TO DO: After repeating the line containing "мощности и приемистости (351, 379)", stop; until then, repeat each line of the listing below exactly, starting with the first.

EXTRACTED MATERIAL:

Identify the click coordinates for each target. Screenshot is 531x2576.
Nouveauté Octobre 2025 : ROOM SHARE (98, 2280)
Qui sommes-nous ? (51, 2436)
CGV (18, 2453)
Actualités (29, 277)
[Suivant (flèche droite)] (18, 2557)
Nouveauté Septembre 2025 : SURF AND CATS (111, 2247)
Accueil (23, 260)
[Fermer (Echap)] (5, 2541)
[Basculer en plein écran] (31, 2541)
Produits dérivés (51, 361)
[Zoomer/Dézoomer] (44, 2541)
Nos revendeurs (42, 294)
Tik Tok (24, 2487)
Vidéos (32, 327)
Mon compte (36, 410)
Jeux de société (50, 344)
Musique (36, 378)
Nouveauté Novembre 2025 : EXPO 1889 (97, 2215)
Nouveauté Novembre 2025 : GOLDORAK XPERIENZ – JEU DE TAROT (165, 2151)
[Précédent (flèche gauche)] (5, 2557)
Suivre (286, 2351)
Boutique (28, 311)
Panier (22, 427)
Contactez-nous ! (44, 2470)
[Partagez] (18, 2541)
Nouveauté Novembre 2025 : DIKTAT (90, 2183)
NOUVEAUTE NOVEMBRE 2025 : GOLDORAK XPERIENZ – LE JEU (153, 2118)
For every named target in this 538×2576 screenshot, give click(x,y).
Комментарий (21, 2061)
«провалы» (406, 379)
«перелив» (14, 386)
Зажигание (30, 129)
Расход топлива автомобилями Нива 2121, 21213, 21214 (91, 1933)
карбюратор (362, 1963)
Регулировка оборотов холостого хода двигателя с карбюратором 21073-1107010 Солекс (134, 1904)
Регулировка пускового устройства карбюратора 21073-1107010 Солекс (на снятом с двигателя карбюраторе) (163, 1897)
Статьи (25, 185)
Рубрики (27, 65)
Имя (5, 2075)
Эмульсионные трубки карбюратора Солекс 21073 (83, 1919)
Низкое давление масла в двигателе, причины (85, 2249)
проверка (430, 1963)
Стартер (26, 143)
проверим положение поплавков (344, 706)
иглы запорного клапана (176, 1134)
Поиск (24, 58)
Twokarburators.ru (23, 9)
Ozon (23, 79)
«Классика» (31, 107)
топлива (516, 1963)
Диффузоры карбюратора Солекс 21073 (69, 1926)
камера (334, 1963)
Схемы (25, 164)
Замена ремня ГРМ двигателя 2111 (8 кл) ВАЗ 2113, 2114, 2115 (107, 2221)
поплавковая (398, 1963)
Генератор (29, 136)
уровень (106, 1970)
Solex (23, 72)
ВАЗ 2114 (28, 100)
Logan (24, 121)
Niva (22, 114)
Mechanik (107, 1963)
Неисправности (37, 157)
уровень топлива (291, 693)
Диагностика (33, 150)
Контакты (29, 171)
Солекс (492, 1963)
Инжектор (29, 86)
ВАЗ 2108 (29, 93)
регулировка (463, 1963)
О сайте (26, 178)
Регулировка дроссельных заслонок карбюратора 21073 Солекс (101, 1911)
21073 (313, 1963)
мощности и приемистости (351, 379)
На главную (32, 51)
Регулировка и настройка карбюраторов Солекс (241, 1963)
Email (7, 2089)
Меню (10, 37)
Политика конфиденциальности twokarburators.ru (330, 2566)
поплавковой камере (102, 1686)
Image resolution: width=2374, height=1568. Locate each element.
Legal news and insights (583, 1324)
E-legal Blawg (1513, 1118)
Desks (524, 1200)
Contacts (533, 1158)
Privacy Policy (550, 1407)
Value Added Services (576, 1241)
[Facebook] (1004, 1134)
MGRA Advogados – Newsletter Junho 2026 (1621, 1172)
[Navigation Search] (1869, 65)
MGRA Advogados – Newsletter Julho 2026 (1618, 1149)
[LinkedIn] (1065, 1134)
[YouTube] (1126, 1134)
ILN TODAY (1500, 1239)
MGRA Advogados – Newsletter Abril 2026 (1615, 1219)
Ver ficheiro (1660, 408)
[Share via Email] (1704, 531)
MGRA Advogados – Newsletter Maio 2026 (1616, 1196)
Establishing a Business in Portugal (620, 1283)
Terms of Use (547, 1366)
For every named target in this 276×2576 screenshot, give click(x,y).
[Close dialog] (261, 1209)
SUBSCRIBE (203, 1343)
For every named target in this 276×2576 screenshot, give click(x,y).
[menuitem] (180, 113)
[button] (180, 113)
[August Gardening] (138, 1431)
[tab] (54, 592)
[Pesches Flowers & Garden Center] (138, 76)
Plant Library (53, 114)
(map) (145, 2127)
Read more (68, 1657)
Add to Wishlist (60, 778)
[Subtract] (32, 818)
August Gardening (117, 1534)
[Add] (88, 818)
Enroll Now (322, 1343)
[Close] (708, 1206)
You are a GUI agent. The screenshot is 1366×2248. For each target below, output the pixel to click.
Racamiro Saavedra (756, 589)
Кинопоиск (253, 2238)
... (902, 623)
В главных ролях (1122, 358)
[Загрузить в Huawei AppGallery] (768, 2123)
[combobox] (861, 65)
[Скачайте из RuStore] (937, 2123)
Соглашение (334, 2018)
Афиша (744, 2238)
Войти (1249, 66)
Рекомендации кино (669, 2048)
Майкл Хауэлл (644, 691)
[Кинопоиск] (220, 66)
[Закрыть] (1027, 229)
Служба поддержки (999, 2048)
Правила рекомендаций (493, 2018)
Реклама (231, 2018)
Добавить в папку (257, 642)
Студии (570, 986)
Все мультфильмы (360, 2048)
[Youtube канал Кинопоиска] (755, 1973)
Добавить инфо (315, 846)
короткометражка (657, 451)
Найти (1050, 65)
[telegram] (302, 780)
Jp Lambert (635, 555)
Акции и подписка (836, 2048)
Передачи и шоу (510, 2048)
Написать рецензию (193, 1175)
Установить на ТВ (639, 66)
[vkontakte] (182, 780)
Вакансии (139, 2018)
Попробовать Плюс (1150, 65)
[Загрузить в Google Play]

COMPLETED EXERCISE:
Identify the click coordinates for each target. Screenshot is 531x2576.
Nouveauté Octobre 2025 : ROOM SHARE (98, 2280)
Qui sommes-nous ? (51, 2436)
CGV (18, 2453)
Actualités (29, 277)
[Suivant (flèche droite)] (18, 2557)
Nouveauté Septembre 2025 : SURF AND CATS (111, 2247)
Accueil (23, 260)
[Fermer (Echap)] (5, 2541)
[Basculer en plein écran] (31, 2541)
Produits dérivés (51, 361)
[Zoomer/Dézoomer] (44, 2541)
Nos revendeurs (42, 294)
Tik Tok (24, 2487)
Vidéos (32, 327)
Mon compte (36, 410)
Jeux de société (50, 344)
Musique (36, 378)
Nouveauté Novembre 2025 : EXPO 1889 (97, 2215)
Nouveauté Novembre 2025 : GOLDORAK XPERIENZ – JEU DE TAROT (165, 2151)
[Précédent (flèche gauche)] (5, 2557)
Suivre (286, 2351)
Boutique (28, 311)
Panier (22, 427)
Contactez-nous ! (44, 2470)
[Partagez] (18, 2541)
Nouveauté Novembre 2025 : DIKTAT (90, 2183)
NOUVEAUTE NOVEMBRE 2025 : GOLDORAK XPERIENZ – LE JEU (153, 2118)
For every named target in this 538×2576 screenshot, give click(x,y).
Комментарий (21, 2061)
«провалы» (406, 379)
«перелив» (14, 386)
Зажигание (30, 129)
Расход топлива автомобилями Нива 2121, 21213, 21214 (91, 1933)
карбюратор (362, 1963)
Регулировка оборотов холостого хода двигателя с карбюратором 21073-1107010 Солекс (134, 1904)
Регулировка пускового устройства карбюратора 21073-1107010 Солекс (на снятом с двигателя карбюраторе) (163, 1897)
Статьи (25, 185)
Рубрики (27, 65)
Имя (5, 2075)
Эмульсионные трубки карбюратора Солекс 21073 (83, 1919)
Низкое давление масла в двигателе, причины (85, 2249)
проверка (430, 1963)
Стартер (26, 143)
проверим положение поплавков (344, 706)
иглы запорного клапана (176, 1134)
Поиск (24, 58)
Twokarburators.ru (23, 9)
Ozon (23, 79)
«Классика» (31, 107)
топлива (516, 1963)
Диффузоры карбюратора Солекс 21073 (69, 1926)
камера (334, 1963)
Схемы (25, 164)
Замена ремня ГРМ двигателя 2111 (8 кл) ВАЗ 2113, 2114, 2115 (107, 2221)
поплавковая (398, 1963)
Генератор (29, 136)
уровень (106, 1970)
Solex (23, 72)
ВАЗ 2114 (28, 100)
Logan (24, 121)
Niva (22, 114)
Mechanik (107, 1963)
Неисправности (37, 157)
уровень топлива (291, 693)
Диагностика (33, 150)
Контакты (29, 171)
Солекс (492, 1963)
Инжектор (29, 86)
ВАЗ 2108 (29, 93)
регулировка (463, 1963)
О сайте (26, 178)
Регулировка дроссельных заслонок карбюратора 21073 Солекс (101, 1911)
21073 (313, 1963)
мощности и приемистости (351, 379)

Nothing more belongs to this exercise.